Clematis rubens montana pruning

TabbycatsTabbycats Posts: 11

Hi there


I have 2 rebens that have grown over an arch well over he last year,it says on the label tp prune after flowering, I am worried as I dont know how and if i cut it back it means it won't be covering the arch any more...and will have to start again next year.So you see i dont quite understand, sorry to sound ignorant it looked so beuatiful when it was in flower. Any advice would be wonderful.
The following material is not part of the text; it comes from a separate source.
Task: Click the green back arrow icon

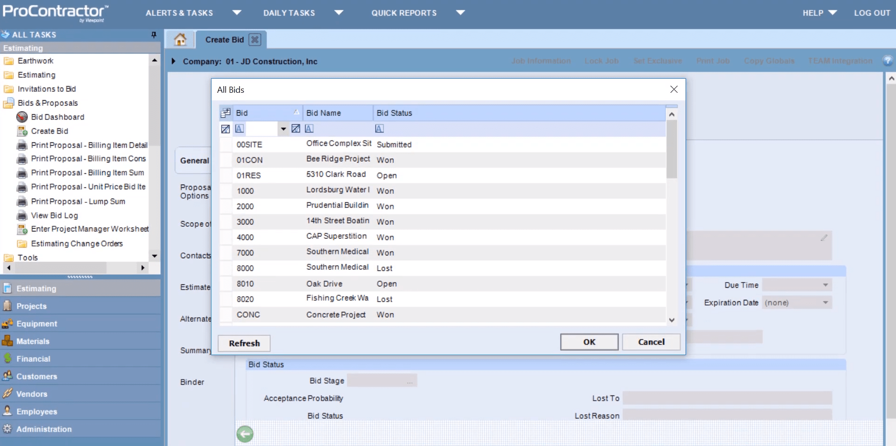Action: pos(244,434)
I have just bought another called Clematis Justa and thought as it is supposed to flower from now till September I could plant that next to it to flower after rubens.

thanks in advance


  • I have ruben montana...and although you just tidy it up after flowering... i get a bit heavy handed, but it flowers again every year, when it got a bit out of control i really gave it a good haircut, and thought i had lost her but she just keeps going.
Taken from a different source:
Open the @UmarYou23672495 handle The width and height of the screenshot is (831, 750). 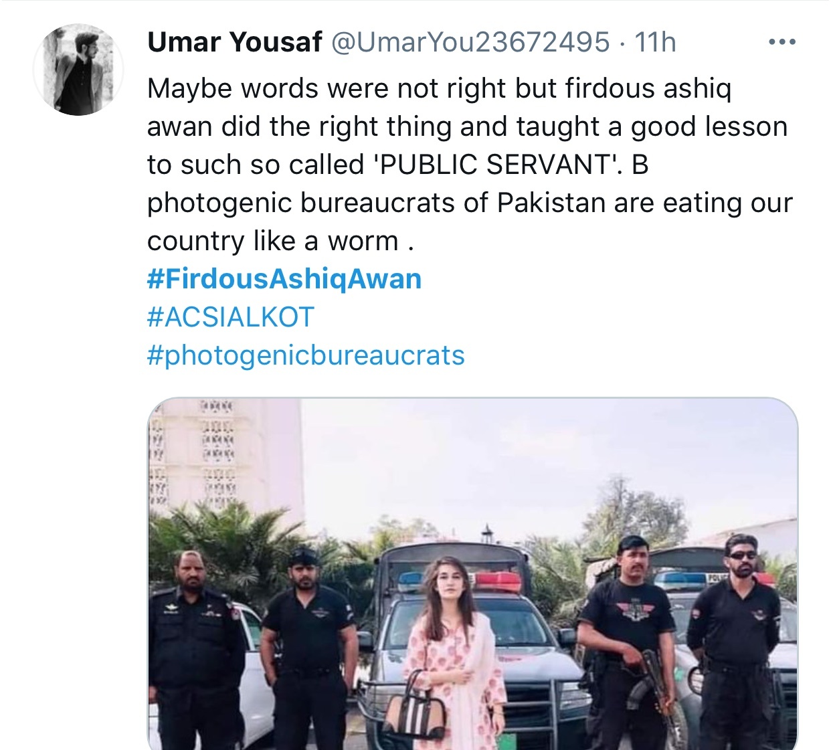(470, 42)
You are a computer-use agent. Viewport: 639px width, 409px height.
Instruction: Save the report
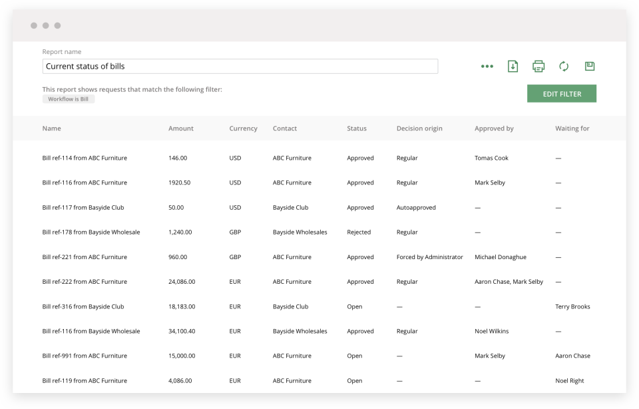click(588, 66)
  • FairygirlFairygirl Posts: 19,776

    I'd agree with Sandra. You can cut montanas back as much as you want really. Once they get going they can be rampant so don't be frightened to get stuck in! You can just shape it to the area you want or give it a good chop. You may lose a bit of flowering next year if you cut it back hard but that's all.

    to walk through a forest is to touch the past

  • lindsay2610lindsay2610 Posts: 101

    One note about planting clematis next to each other which flower at different times....anything flowering until September will need cutting right back to a foot or two in the spring.  A Montana only really needs dead branches removing or a bit of a tidy up.  It can be difficult to tell the difference once two plants are established, so make sure you can identify what's what for pruning purposes.

  • Busy-LizzieBusy-Lizzie Posts: 12,114

    I don't prune my Montanas much at all, only when they get dead bits or need tidying.

    Justa will need hard pruning early spring to 20 - 30 cms. I think Montana has smaller leaves with a slight reddish flush and Justa has bigger, mid-green leaves so they may not be too hard to tell the difference, but next to each other, but far enough apart may be OK.